_TO DO_:
Beginning with the line where "The width and" appears, set down each line exactly until the records below end, and omit the pictures.

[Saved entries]
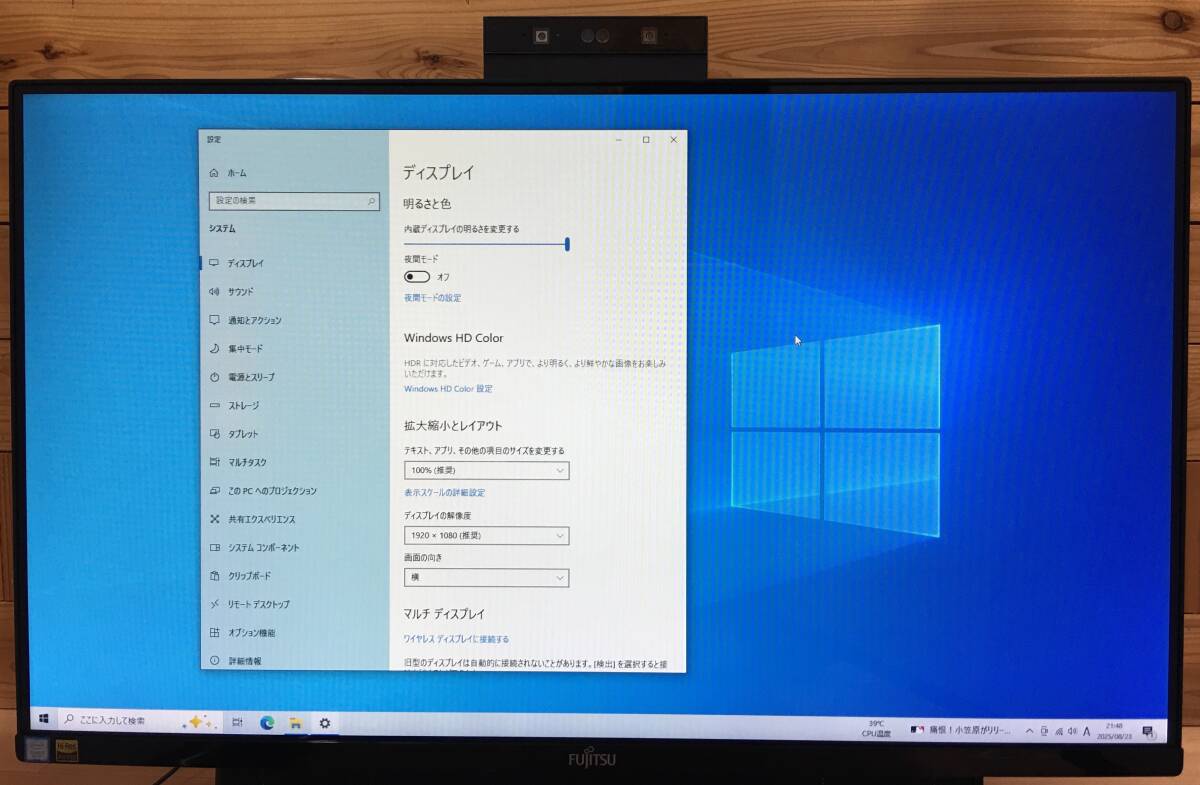Open the Power & Sleep (電源とスリープ) icon

214,377
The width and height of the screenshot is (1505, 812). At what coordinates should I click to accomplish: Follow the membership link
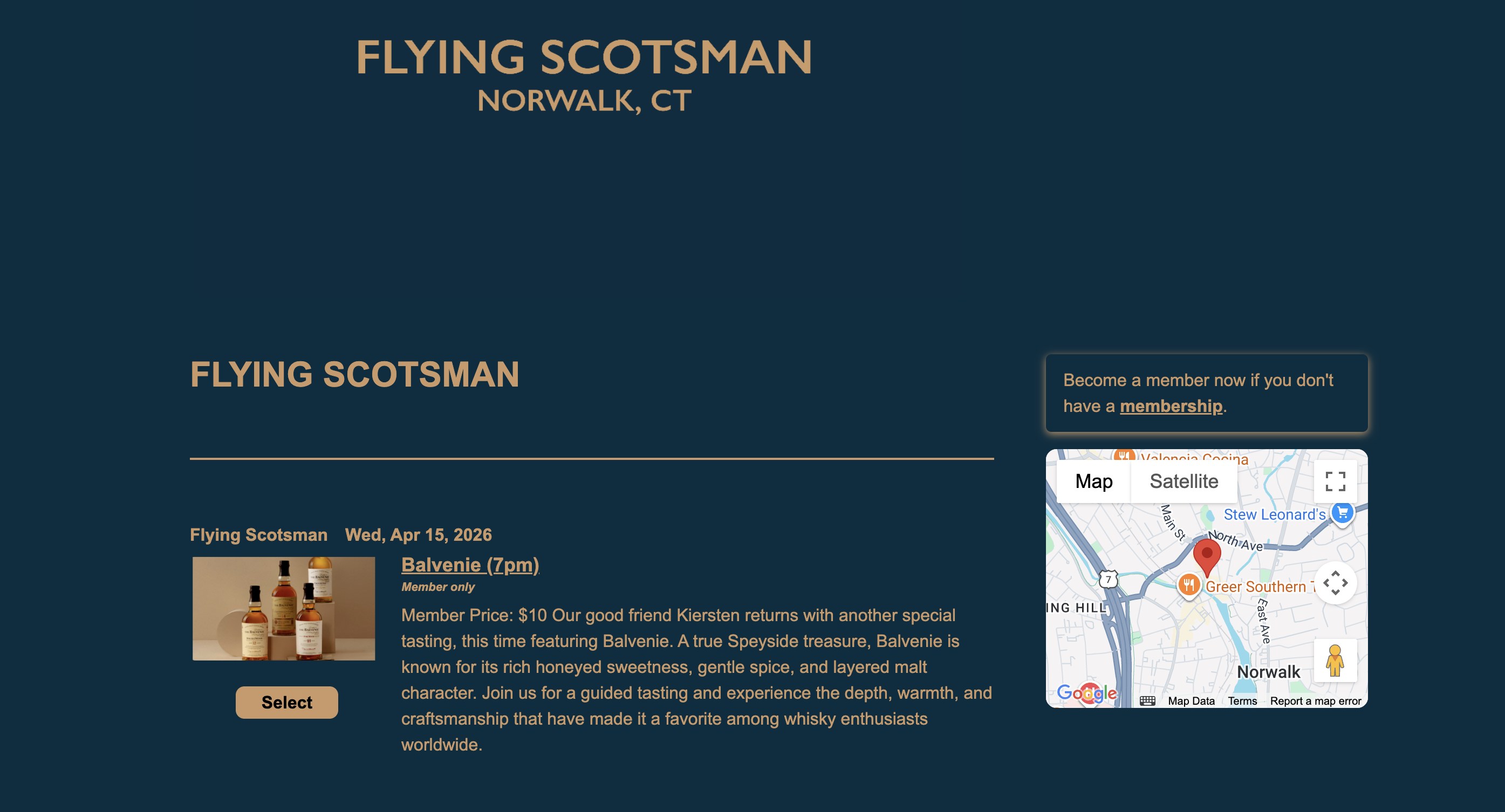[x=1171, y=406]
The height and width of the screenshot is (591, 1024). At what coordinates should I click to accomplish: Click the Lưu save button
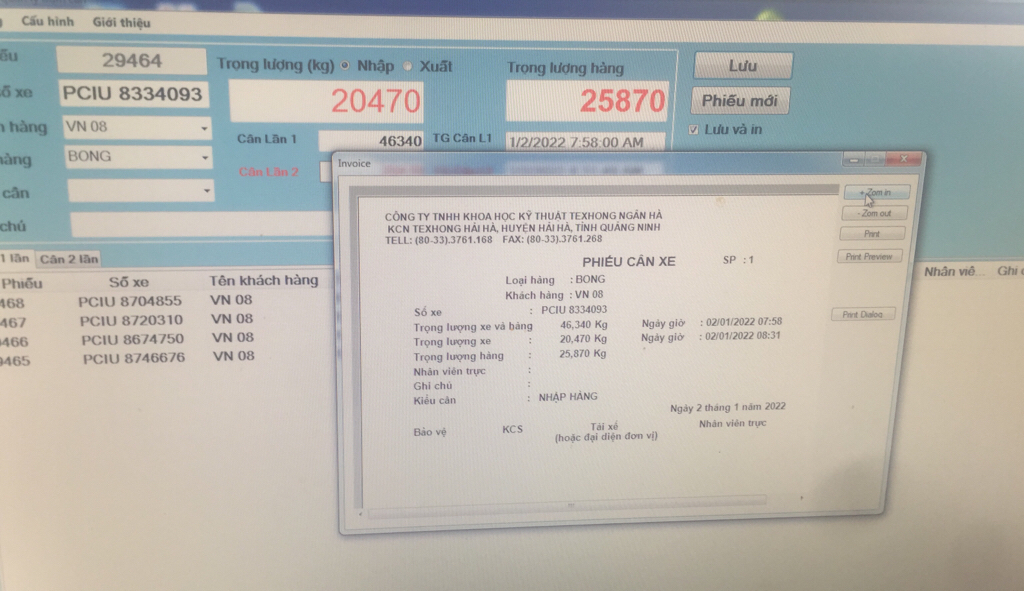742,66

_RESPONSE TO THE EXERCISE_:
The width and height of the screenshot is (1505, 812). At what coordinates should I click to accomplish: Follow the membership link
[x=1171, y=406]
The height and width of the screenshot is (591, 1024). At what coordinates should I click to accomplish: Click the Lưu save button
742,66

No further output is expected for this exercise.